Accounting is the language of finance, giving managers and investors a standardized system to present the finances of a company in a way that is transparent, consistent, and informative. All of the different accounting rules are not arbitrary or naturally occurring, though.

Today's accounting systems are the result of carefully constructed applications of theories that seek to find the best and most economically accurate methods for representing a company's performance. Two of those theories are positive accounting and normative accounting. Let's dive into a few key differences.

Positive accounting
In positive accounting theory, academics view a company as the total of the contracts they have entered into. The theory posits that, because companies are fundamentally about the contracts that dictate its business, a core driver of company success is efficiency. That means minimizing the costs of its contracts to unlock the most value from them.

From that basis, positive accounting examines real life occurrences and seeks to understand and then predict how actual companies address the accounting treatment of those transactions.

In other words, positive accounting theory looks at actual real world transactions and events, examines how companies are accounting for those events, and seeks to understand the economic consequences of those accounting decisions. With that knowledge, the theory then tries to predict how companies will account for transactions and events in the future.

Normative accounting
Normative accounting, on the other hand, takes a fundamentally different approach. Instead of looking at what is already happening at companies today, normative accounting theory tells accounting policy makers what should be done based on a theoretical principle.

Logically, normative is more of a deductive process than positive accounting theory. Normative starts with the theory and deduces to specific policies, while positive starts with specific policies, and generalizes to the higher-level principles.
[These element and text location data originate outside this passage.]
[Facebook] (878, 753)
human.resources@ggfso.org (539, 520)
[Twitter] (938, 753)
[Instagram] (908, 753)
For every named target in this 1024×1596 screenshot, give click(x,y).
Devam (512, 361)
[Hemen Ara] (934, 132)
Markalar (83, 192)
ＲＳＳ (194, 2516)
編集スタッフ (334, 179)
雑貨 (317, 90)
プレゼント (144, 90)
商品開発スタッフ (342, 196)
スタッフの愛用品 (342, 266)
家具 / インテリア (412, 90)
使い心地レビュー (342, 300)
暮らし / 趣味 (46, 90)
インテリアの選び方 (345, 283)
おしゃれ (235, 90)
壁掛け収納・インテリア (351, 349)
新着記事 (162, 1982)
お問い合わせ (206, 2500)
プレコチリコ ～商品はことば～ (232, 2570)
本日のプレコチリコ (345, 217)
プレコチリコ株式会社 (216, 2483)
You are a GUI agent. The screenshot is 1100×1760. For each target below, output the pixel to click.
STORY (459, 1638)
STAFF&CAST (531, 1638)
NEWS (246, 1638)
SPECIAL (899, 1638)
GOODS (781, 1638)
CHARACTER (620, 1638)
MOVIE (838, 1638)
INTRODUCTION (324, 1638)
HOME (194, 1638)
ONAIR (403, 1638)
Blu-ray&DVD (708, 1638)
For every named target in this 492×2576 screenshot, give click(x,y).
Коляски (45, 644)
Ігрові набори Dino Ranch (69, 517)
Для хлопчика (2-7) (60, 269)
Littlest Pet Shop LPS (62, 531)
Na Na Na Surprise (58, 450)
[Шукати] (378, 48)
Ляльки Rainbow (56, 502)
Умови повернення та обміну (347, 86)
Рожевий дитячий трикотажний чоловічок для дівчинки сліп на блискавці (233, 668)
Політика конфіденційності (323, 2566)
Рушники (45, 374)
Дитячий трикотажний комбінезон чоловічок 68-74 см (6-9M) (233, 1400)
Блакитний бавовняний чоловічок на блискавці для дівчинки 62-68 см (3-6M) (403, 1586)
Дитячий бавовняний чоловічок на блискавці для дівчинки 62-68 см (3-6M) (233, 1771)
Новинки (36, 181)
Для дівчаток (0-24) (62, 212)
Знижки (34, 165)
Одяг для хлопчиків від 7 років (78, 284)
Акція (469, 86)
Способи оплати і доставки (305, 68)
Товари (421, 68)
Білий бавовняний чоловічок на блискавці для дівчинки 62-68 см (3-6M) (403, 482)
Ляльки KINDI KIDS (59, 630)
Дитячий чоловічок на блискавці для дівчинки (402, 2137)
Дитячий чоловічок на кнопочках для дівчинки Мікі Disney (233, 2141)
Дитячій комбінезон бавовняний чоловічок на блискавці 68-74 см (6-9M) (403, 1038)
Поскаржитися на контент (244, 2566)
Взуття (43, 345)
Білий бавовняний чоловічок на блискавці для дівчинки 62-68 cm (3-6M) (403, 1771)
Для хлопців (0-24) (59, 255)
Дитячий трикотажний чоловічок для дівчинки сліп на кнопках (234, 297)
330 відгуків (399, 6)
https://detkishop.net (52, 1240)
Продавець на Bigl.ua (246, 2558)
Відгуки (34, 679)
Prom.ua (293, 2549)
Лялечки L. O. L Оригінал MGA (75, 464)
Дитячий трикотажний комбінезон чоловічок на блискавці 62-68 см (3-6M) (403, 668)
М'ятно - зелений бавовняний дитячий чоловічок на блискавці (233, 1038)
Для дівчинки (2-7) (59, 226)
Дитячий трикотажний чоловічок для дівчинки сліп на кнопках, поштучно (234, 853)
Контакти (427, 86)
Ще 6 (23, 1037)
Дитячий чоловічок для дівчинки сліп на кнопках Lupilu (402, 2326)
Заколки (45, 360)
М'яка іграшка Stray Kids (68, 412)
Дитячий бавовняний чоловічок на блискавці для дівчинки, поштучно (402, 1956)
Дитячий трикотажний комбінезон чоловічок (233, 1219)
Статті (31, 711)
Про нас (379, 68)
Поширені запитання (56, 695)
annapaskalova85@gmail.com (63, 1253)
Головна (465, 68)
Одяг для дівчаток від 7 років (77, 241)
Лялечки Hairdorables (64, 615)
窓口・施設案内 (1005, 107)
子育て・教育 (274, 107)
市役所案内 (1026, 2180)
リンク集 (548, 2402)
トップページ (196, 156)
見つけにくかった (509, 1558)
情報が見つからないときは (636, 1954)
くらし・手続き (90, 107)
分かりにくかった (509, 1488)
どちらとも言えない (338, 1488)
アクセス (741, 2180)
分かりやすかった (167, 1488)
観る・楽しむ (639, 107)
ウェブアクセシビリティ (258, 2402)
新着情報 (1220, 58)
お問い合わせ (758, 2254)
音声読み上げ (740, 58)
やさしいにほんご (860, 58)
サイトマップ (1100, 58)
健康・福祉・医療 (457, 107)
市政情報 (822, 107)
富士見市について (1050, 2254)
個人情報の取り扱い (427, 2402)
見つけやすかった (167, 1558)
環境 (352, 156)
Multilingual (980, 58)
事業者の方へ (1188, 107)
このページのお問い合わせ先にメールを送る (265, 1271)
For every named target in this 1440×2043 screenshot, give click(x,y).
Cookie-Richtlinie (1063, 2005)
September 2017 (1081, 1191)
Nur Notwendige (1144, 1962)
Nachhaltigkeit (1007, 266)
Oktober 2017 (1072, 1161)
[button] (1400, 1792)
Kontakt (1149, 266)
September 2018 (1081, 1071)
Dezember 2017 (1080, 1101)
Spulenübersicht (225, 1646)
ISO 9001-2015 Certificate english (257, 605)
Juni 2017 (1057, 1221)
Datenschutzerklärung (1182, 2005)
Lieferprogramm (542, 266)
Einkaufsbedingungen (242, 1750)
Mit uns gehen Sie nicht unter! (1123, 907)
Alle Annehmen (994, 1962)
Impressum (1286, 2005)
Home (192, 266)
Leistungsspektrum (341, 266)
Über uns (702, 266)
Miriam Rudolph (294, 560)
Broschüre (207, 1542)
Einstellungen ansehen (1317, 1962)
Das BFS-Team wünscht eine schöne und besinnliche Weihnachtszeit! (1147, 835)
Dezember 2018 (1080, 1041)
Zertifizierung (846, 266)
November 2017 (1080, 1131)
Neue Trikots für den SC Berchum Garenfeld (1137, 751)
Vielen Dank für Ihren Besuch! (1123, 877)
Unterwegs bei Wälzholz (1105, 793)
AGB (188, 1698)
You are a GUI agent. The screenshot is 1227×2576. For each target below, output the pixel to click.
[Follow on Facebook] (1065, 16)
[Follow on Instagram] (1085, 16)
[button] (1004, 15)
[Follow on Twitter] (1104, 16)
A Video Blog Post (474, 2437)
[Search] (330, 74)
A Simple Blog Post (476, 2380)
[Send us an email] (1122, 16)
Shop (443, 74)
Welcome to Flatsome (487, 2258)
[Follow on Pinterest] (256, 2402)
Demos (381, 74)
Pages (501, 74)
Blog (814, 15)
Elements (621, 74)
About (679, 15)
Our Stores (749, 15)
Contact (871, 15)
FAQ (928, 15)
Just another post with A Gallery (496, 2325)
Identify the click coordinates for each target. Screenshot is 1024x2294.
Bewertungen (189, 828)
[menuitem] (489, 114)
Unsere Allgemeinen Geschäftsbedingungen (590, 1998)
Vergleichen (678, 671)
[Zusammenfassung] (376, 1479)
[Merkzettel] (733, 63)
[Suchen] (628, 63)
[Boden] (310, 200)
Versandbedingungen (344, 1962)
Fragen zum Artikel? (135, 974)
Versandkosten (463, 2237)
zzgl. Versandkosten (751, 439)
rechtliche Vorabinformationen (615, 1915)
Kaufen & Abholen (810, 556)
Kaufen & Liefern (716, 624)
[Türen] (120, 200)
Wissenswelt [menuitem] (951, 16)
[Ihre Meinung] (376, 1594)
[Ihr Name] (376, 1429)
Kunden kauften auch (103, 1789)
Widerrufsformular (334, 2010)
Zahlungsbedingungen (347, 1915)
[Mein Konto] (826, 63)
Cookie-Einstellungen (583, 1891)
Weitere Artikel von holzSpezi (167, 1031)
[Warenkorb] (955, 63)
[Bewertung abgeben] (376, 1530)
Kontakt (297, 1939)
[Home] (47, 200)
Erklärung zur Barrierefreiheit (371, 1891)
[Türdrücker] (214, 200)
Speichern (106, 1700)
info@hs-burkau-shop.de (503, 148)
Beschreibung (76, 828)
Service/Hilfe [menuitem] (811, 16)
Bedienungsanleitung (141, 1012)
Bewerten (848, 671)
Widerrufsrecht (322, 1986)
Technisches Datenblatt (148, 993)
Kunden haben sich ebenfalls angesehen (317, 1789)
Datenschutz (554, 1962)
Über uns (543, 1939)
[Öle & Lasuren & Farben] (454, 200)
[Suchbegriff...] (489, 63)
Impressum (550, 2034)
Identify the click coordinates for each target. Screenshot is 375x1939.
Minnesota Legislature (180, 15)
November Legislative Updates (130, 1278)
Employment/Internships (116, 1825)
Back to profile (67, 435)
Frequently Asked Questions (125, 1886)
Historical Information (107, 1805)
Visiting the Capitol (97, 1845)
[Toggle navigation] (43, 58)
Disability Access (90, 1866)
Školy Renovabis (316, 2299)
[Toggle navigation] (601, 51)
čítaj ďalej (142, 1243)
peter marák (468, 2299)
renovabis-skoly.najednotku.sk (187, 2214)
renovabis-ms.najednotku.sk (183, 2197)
For example, many obscure financial securities owned by banks before the financial crisis were accounted for in a way similar to real estate and other common assets. These assets were not required to be revalued and accounted for at their current market values. However, that changed following the crisis when the market for these assets dried up, and accounting policies were changed to require these assets to be "marked to market" -- or revalued -- on each financial statement. That created new unrealized gains and losses for the banks that proved to be a major driver of profit and loss.

This was a major change in accounting policy driven by a principle, not by the prevailing accounting treatment in place at the banks owning these assets.

Advantages and disadvantages with both theories
The disadvantage with positive accounting theory is illustrated in the example of normative accounting above. The banks were accounting for financial securities in a way that hid material changes in their value that was pertinent to the bank's operation. That change in value was germane to the financials of the companies, and the day-to-day practices were no longer presenting an accurate representation of the company's financial position.

The challenge for normative followers, on the other hand, is establishing what accounting principal should be applied to each situation. When a contract is signed, should the income and costs from that contract be recognized immediately, incrementally over time, or as a lump sum in the future? Depending on the contract, the company, and the goods or services provided, the answer could be any of the three, or any number of combinations of each.

In this way, the two theories complement each other, each filling in for the weaknesses of the other. Positive accounting is very practical, and based on what's actually happening. Normative is more theoretical, ensuring that, as day-to-day practices evolve, they don't diverge from appropriate economic concepts. The result is the accounting system we have today, both practical and principled.